BACKGROUND:Patients with chronic kidney disease stages 3 to 5 (glomerular filtration rate <60 mL/min/1.73m(2)) are at increased risk of cardiovascular (CV) disease when compared with patients with less severe chronic kidney disease. How CV events modify the subsequent risk of progression to end-stage-renal disease (ESRD) or all-cause mortality (ACM) before ESRD is not well known. METHODS AND RESULTS: This retrospective cohort study involved 2964 chronic kidney disease subjects referred between January 2001 and December 2008 to the nephrology clinic at Sunnybrook Health Sciences Center, Toronto, Ontario. Interim CV events (heart failure, myocardial infarction, and stroke), ESRD, and ACM were ascertained from administrative data. Over a median follow-up time of 2.76 years (interquartile range, 1.45-4.62), 447 (15%) subjects had a CV event. In the same time period, 318 (11%) developed ESRD, and 446 (15%) experienced ACM before ESRD (156 [5%] from a CV and 290 [10%] from a non-CV-related cause).

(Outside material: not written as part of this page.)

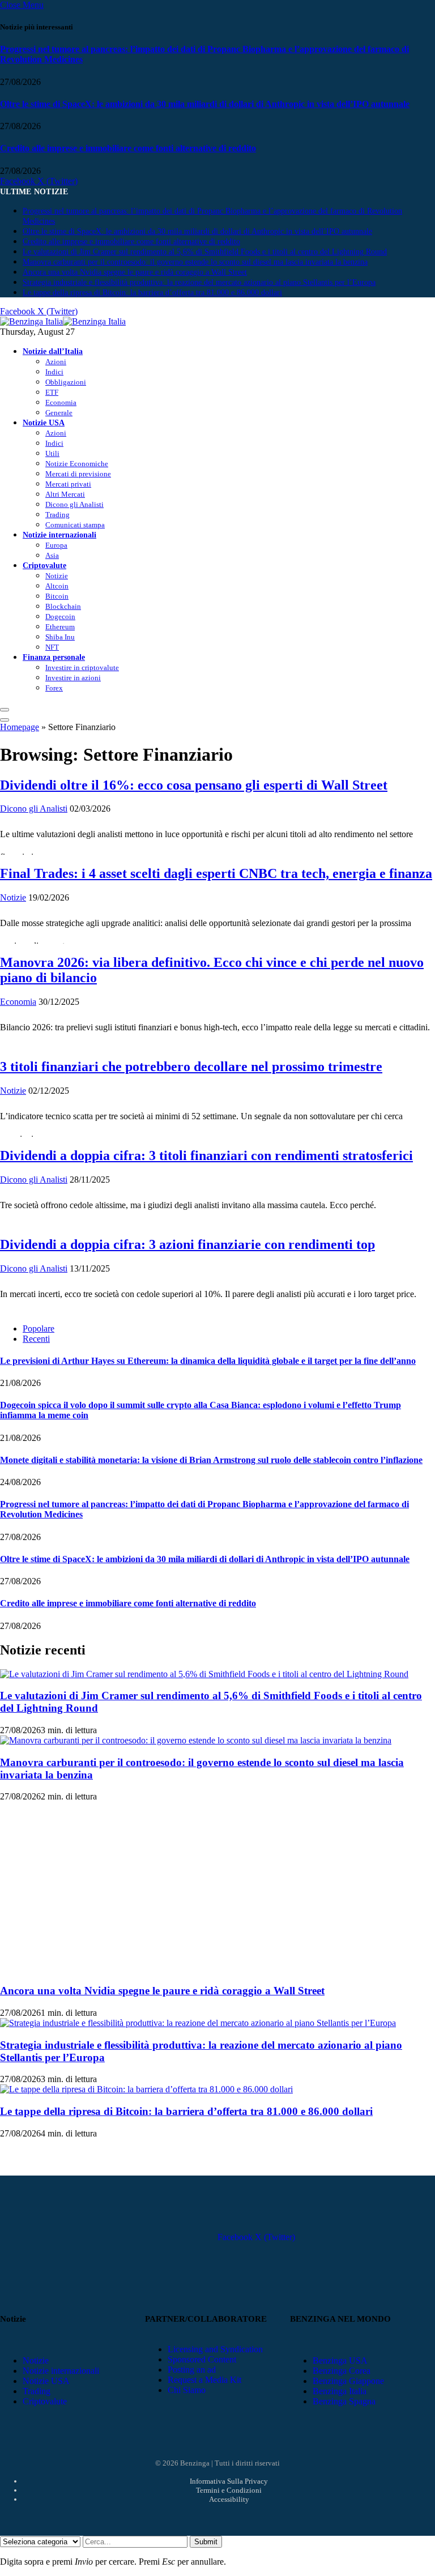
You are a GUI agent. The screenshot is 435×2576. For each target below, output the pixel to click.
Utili (52, 453)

When analyzed as a time-dependent variable, an interim CV event was associated with a higher risk of subsequent ESRD (hazard ratio, 5.33; 95% confidence interval, 3.74-7.58) and ACM before ESRD (hazard ratio, 4.15, hazard ratio, 3.30-5.23). The hazard ratio for CV-related death versus non-CV-related death before ESRD was 12.38 (95% confidence interval, 8.30-18.45) versus 2.13 (95% confidence interval, 1.57-2.87). CONCLUSIONS: CV events are common in patients with chronic kidney disease stages 3 to 5 and are associated with a substantial increase in the risk of ESRD and ACM before ESRD. Intensive primary and secondary prevention strategies may help attenuate this risk.